Silaturahmi ke Ponpes Attaqwa Ustad Umar, Herman Minta Dukungan dan Doa

Herman Suherman mendadak bersilaturahmi ke Pondok Pesantren (Pontren) Attaqwa.

RADARCIANJUR.com – Plt Bupati Cianjur, H Herman Suherman mendadak bersilaturahmi ke Pondok Pesantren (Pontren) Attaqwa.

Setelah hampir 15 tahun, pontren fi Jalan Mochammad Ali, No 7B, Cikidang, Sayang, Kecamatan Cianjur, itu belum pernah dikunjungi pejabat daerah.
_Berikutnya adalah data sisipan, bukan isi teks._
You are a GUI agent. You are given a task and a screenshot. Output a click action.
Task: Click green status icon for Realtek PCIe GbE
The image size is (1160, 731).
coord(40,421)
Dia meminta agar didoakan, dan dukungan agar selama memimpin Cianjur pasca OTT Bupati Irvan Rivano Muchtar bisa berjalan lancar dan baik alias tidak ‘terpeleset’.

Pimpinan Pondok Pesantren (Pontren) Attaqwa, Ustad Umar mengatakan, kedatangan Plr BUpati itu merupakan silaturahmi. Plt Bupati juga meminta para jemaah mendoakan dan mendukung serta ikut mengawasi pemerintahan, selama dia bertugas. “Beliau ngobrol diskusi untuk kemajuan Cianjur segala bidang, dan kelancaran selama bertugas, mohon doanya kepada semua,” katanya.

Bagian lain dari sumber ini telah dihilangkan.